**What the task asks**
Please copy the items from the start through the line containing "will tap(5, 10).", replacing "Viewport" with "Display area" and changing nothing else.

[START OF Dataset content]

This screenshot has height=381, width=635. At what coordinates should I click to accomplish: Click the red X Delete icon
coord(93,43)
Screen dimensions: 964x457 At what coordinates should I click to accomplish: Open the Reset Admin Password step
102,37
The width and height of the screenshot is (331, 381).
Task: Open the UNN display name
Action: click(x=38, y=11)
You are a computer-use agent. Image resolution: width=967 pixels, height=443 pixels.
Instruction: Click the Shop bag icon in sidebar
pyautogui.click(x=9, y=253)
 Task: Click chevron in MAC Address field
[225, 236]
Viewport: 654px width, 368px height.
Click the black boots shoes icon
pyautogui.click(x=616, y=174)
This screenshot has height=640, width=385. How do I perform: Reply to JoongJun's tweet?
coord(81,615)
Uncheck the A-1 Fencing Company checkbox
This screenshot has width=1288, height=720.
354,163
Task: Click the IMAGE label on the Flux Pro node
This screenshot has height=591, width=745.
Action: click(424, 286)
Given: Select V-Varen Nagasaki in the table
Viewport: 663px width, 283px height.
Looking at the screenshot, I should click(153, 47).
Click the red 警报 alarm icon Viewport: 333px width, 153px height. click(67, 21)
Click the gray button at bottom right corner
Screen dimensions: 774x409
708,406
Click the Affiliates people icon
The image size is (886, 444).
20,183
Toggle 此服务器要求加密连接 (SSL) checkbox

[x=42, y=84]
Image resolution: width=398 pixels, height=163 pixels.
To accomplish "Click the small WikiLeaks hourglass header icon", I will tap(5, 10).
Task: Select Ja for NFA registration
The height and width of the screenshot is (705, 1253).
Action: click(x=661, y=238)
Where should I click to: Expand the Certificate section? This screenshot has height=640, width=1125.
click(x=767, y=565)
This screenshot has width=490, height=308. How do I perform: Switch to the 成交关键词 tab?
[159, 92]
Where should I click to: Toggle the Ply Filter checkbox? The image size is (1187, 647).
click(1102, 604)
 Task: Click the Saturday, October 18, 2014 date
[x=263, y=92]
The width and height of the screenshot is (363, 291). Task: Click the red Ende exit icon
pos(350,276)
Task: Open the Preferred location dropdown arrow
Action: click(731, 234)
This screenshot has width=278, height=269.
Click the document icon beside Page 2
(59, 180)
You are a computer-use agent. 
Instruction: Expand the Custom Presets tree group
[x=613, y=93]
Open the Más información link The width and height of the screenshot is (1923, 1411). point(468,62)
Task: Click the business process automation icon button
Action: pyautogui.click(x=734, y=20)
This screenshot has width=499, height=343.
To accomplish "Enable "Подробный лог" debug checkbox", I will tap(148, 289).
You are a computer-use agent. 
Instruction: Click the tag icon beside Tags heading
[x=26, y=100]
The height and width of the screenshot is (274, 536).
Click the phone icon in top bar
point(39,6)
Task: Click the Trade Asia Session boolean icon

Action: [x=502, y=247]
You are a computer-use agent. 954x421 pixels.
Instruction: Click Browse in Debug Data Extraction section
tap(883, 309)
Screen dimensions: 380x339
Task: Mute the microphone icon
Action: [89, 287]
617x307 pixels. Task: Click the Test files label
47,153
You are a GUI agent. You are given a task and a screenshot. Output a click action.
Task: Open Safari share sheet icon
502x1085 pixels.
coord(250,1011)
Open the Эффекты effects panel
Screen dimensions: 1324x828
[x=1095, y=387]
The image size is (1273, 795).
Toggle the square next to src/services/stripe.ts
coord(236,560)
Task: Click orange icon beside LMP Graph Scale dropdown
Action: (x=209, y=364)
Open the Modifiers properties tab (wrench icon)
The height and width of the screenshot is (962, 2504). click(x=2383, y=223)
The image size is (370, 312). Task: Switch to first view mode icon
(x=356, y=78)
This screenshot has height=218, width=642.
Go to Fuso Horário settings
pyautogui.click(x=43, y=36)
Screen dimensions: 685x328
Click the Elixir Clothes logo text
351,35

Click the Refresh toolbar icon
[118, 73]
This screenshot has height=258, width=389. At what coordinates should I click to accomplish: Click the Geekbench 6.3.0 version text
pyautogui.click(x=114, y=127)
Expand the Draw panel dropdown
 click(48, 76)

[END OF Dataset content]

**Finished answer**
This screenshot has height=381, width=635. At what coordinates should I click to accomplish: Click the red X Delete icon
coord(93,43)
Screen dimensions: 964x457 At what coordinates should I click to accomplish: Open the Reset Admin Password step
102,37
The width and height of the screenshot is (331, 381).
Task: Open the UNN display name
Action: click(x=38, y=11)
You are a computer-use agent. Image resolution: width=967 pixels, height=443 pixels.
Instruction: Click the Shop bag icon in sidebar
pyautogui.click(x=9, y=253)
 Task: Click chevron in MAC Address field
[225, 236]
Display area: 654px width, 368px height.
Click the black boots shoes icon
pyautogui.click(x=616, y=174)
This screenshot has height=640, width=385. How do I perform: Reply to JoongJun's tweet?
coord(81,615)
Uncheck the A-1 Fencing Company checkbox
This screenshot has width=1288, height=720.
354,163
Task: Click the IMAGE label on the Flux Pro node
This screenshot has height=591, width=745.
Action: click(424, 286)
Given: Select V-Varen Nagasaki in the table
Display area: 663px width, 283px height.
Looking at the screenshot, I should click(153, 47).
Click the red 警报 alarm icon Display area: 333px width, 153px height. click(67, 21)
Click the gray button at bottom right corner
Screen dimensions: 774x409
708,406
Click the Affiliates people icon
The image size is (886, 444).
20,183
Toggle 此服务器要求加密连接 (SSL) checkbox

[x=42, y=84]
Image resolution: width=398 pixels, height=163 pixels.
To accomplish "Click the small WikiLeaks hourglass header icon", I will tap(5, 10).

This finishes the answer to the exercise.